◆ Excerpted passage ◆
_ _ _

Office NameStateLLM ClassificationConfidence
Santa Rosa Island AuthorityFLspecial_district / infrastructure0.90
Register of Mesne ConveyancesSCcounty / judicial0.88
Hog ReeveNHmunicipal / regulatory0.60

3. L4 Entity Auditing

Trigger: An entity cluster contains records from multiple sources, multiple elections, or multiple office types. In the current design, every multi-member entity is audited (budget is not a constraint).

Input: The full entity cluster — canonical name, all aliases, all elections, all vote counts, all states, all offices.

Output: Plausibility assessment: plausible / suspicious / error, with reasoning.

Model: Claude Sonnet (Opus-class for flagged entities).

_ _ _

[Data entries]
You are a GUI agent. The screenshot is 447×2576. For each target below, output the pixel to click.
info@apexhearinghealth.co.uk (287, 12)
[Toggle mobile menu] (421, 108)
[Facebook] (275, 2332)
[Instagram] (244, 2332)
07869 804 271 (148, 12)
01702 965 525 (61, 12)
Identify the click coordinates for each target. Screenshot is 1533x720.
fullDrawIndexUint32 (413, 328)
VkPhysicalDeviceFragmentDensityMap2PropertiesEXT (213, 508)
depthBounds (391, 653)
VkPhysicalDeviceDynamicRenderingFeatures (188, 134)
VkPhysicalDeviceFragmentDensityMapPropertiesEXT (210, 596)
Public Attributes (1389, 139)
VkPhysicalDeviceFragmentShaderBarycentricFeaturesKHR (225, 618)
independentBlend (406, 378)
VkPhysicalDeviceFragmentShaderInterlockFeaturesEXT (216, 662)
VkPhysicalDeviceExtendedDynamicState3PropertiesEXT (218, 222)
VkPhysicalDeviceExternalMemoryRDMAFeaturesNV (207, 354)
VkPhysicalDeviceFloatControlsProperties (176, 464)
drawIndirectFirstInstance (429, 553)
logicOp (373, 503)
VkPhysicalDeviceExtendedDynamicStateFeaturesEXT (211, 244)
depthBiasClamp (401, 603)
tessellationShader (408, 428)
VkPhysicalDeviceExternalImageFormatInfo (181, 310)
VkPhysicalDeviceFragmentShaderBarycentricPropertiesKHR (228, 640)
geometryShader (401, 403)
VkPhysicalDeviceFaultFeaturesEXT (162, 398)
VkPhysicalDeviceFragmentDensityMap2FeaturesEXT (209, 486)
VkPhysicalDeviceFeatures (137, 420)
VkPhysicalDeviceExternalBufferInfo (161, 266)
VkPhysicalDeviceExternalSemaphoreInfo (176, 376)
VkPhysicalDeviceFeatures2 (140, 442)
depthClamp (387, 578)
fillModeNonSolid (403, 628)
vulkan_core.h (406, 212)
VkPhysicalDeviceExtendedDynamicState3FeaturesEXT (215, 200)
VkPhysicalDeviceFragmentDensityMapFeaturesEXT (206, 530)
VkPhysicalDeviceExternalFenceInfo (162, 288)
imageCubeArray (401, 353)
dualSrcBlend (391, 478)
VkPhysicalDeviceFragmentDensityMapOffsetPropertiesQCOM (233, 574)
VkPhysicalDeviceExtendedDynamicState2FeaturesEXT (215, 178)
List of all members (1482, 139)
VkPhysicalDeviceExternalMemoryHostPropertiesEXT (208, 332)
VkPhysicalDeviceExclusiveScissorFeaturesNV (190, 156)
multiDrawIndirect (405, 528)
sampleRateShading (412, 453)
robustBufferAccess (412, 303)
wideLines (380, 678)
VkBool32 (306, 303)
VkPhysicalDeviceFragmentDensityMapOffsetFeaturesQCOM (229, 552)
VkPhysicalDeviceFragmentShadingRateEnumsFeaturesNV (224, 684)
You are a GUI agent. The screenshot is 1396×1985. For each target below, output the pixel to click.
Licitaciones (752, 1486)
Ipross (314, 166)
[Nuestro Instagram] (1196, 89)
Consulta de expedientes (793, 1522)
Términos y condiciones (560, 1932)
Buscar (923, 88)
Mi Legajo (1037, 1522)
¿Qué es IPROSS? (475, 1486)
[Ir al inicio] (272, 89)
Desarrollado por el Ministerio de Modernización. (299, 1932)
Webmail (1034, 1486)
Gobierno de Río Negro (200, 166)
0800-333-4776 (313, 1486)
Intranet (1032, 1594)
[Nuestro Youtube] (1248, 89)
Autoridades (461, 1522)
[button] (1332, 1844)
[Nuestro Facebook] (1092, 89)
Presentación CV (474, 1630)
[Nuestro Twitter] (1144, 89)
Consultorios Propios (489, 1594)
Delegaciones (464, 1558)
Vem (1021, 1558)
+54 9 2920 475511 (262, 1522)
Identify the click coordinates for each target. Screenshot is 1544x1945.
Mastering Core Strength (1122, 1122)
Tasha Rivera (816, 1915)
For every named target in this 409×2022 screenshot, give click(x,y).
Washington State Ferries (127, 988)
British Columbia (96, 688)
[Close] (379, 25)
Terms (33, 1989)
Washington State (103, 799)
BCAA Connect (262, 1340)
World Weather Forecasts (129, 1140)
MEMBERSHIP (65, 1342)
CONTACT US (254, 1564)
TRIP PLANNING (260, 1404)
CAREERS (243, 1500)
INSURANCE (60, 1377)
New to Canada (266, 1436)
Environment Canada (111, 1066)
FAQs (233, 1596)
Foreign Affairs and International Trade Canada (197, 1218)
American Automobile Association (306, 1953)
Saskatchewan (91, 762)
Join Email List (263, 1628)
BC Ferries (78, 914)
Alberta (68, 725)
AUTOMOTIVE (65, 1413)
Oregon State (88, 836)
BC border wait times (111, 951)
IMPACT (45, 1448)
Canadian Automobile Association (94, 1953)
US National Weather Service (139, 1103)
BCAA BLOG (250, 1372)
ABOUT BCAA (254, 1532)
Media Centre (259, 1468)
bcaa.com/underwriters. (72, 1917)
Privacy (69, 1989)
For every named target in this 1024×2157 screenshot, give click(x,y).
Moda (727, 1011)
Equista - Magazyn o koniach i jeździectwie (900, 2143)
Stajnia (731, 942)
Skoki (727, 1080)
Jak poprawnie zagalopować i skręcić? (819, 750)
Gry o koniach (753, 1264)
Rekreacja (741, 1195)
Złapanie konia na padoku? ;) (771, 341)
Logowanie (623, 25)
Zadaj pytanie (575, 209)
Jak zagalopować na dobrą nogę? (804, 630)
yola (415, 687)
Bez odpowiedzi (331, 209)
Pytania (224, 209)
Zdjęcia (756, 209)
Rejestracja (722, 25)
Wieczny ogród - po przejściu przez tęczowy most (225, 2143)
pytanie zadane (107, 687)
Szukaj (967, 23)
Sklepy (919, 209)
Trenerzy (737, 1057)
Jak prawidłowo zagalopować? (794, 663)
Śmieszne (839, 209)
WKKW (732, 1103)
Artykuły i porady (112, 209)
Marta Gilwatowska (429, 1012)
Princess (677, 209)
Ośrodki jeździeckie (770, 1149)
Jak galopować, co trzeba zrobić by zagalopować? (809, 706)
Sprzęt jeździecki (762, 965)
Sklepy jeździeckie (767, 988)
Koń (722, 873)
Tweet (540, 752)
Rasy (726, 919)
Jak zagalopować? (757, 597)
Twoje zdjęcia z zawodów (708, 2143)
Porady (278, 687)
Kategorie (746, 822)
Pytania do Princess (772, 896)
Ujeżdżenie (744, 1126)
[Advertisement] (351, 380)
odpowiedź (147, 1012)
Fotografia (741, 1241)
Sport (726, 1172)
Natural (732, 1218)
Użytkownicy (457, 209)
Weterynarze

_ _ _

◆ Problem statement ◆
Pick up the excerpt on L4 entity auditing after its final line and continue it.

◆ Exercise response ◆
Volume: In the prototype, 50 entities were audited. The LLM flagged 43 as suspicious (precinct-level records inflating temporal chains — a bug in our aggregation, not in the data) and 4 as errors (“For” and “Against” classified as person entities). At production scale, the volume scales with the number of multi-member entities, not with total records.

When the LLM Is Not Called

Everything else. Specifically:

OperationLayerMethodWhy not LLM
CSV/TSV/XML parsingL1Source-specific parserDeterministic; format is fixed per source
Name decompositionL1Rule-based parserDeterministic; name formats are enumerable
Nickname dictionary lookupL1Hash tableO(1) lookup; no reasoning needed
FIPS code enrichmentL1Census reference tableExact match on (state, county_name)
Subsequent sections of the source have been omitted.